Instance statuses progress through Planning → Fieldwork → Review → Reporting → Completed.
Evidence collection
Evidence can be collected through manual upload (documents, screenshots, attestations), automated collection from integrated tools, and scheduled snapshots on a defined cadence. Each piece of evidence links to specific control tests and is preserved for audit reporting.
Findings management
Each finding includes a severity rating, root cause analysis, remediation owner, target date, and links to the control tests and risks involved. Findings automatically update the risk register and compliance status when resolved.
Reporting
SecureHive generates three types of audit reports from your instance data.
| Report type | Audience | Includes |
|---|---|---|
| Executive Summary | Leadership and stakeholders | Key metrics, findings summary, risk assessment, recommendations |
| Detailed Report | Audit teams | Complete control test results, evidence review, all findings, full audit trail |
| Compliance Report | Regulators and auditors | Control coverage analysis, gap analysis, remediation roadmap, certification readiness |
Generating a report
Navigate to your audit instance’s Reports tab, click Generate Report, select the type, and configure the title and included sections. Reports move through Draft → Approved → Published status. Download as PDF for distribution.
Workflow automation
Workflows automate the assignment process for control tests. Define sequential steps that auto-assign users, send notifications, and manage the executor → reviewer → approver flow.
A typical three-step workflow assigns an Executor (performs the test, auto-assigned based on workload), then a Reviewer (reviews work after executor completes), then an Approver (gives final sign-off). See Control Tests for details on roles and the testing workflow.
Workload management
SecureHive tracks each team member’s active assignments, capacity, completion rate, and average completion time. The auto-assignment engine uses this data to select the most available, highest-performing user.

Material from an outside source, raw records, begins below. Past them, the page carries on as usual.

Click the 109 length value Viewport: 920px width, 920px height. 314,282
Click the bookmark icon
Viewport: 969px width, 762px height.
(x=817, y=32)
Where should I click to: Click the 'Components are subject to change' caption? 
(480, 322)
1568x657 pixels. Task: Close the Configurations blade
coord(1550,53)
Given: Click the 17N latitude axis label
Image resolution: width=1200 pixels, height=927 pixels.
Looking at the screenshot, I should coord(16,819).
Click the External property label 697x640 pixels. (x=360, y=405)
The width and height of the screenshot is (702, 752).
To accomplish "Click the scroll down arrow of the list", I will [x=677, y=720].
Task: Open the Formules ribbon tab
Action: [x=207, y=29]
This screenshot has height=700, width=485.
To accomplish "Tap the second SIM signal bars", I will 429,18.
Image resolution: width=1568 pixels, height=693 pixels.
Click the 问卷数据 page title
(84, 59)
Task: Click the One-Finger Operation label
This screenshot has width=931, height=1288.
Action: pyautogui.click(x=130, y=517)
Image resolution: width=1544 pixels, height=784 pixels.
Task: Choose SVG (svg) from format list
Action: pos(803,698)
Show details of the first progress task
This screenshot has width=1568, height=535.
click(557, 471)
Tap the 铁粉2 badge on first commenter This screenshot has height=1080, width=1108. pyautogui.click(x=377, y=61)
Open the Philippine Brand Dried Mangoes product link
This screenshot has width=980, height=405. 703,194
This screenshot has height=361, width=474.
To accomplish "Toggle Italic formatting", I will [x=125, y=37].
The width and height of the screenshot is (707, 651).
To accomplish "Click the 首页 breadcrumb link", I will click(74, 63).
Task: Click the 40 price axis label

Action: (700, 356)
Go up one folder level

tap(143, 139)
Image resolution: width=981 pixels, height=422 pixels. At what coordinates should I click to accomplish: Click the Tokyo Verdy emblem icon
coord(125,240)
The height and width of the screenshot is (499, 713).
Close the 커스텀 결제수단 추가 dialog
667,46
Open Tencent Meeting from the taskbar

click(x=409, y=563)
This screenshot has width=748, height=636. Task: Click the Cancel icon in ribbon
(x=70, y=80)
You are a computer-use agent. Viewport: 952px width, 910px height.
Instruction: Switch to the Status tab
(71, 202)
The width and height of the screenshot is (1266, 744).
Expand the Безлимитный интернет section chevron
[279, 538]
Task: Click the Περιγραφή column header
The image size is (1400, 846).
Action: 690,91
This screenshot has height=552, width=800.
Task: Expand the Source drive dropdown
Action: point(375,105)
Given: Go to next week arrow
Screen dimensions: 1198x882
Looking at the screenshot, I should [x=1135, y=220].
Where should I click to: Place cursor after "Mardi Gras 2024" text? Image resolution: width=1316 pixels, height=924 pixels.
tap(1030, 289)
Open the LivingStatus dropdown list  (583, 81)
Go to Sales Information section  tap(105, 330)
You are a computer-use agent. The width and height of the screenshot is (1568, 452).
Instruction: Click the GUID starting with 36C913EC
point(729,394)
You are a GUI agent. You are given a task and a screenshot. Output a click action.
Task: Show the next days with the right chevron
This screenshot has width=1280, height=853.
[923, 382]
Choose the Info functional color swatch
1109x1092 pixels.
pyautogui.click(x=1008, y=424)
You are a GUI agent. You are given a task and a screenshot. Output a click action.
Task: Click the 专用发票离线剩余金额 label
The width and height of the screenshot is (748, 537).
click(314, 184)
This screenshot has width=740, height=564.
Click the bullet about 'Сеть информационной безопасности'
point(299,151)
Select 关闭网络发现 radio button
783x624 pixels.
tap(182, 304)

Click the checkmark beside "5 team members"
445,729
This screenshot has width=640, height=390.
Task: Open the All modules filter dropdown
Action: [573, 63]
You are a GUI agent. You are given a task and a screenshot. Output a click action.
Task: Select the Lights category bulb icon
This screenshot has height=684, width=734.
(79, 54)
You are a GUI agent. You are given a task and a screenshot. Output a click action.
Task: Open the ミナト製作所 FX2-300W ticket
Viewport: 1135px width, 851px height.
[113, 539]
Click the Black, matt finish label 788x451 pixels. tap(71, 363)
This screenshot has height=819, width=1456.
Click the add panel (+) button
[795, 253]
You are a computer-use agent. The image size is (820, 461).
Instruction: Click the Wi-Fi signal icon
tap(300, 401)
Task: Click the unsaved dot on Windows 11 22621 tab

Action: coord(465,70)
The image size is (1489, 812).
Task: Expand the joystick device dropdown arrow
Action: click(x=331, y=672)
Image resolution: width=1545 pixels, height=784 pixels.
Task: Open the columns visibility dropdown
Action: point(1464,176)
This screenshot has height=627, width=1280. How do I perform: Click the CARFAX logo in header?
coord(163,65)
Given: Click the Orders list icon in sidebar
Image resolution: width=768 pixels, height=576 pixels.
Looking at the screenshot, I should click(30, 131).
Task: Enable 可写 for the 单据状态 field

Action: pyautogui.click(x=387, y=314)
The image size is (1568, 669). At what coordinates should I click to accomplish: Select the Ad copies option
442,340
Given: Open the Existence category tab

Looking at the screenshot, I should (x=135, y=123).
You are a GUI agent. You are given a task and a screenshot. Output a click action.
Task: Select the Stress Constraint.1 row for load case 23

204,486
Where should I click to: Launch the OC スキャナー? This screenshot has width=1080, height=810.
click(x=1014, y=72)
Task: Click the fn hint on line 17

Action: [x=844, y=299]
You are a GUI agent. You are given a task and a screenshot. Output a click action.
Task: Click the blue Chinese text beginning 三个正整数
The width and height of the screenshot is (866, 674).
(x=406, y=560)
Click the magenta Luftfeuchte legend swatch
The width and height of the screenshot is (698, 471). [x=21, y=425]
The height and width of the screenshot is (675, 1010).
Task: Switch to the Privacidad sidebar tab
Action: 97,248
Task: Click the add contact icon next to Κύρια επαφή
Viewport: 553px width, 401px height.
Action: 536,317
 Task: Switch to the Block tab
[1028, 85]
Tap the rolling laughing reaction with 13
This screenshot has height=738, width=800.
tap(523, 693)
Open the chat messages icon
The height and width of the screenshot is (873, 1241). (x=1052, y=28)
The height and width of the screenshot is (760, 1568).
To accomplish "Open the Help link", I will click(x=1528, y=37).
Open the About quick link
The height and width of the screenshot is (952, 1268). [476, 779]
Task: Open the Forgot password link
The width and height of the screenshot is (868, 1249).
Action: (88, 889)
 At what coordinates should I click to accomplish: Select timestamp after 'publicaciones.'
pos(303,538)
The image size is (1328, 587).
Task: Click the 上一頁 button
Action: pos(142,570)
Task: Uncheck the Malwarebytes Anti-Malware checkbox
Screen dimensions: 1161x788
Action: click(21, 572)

Workload status indicators show capacity at a glance: Available (0–50% utilization), Busy (50–70%), Optimal (70–90%), and Overloaded (90–100%). Configure per-user limits under the workload dashboard — recommended ranges are 5–7 for junior auditors, 10–15 for senior, and 15–20 for leads.
Assignment templates
Templates standardize the assignment process by providing default roles, priorities, due dates, and auto-assignment rules for common scenarios. Create templates for different control types (IT, financial, high-risk) and the system selects the best match based on control type and risk level, falling back to a default template.
Templates support JSON-based auto-assignment rules that filter users by department, expertise, role, and workload utilization.
Best practices
Plan programs for 2–3 years to align with certification cycles. Use consistent naming conventions that include the year and framework. Set realistic timelines that account for testing, evidence collection, review, and reporting. Configure workflows and templates before creating control test assignments. Monitor the workload dashboard weekly to identify overloaded team members.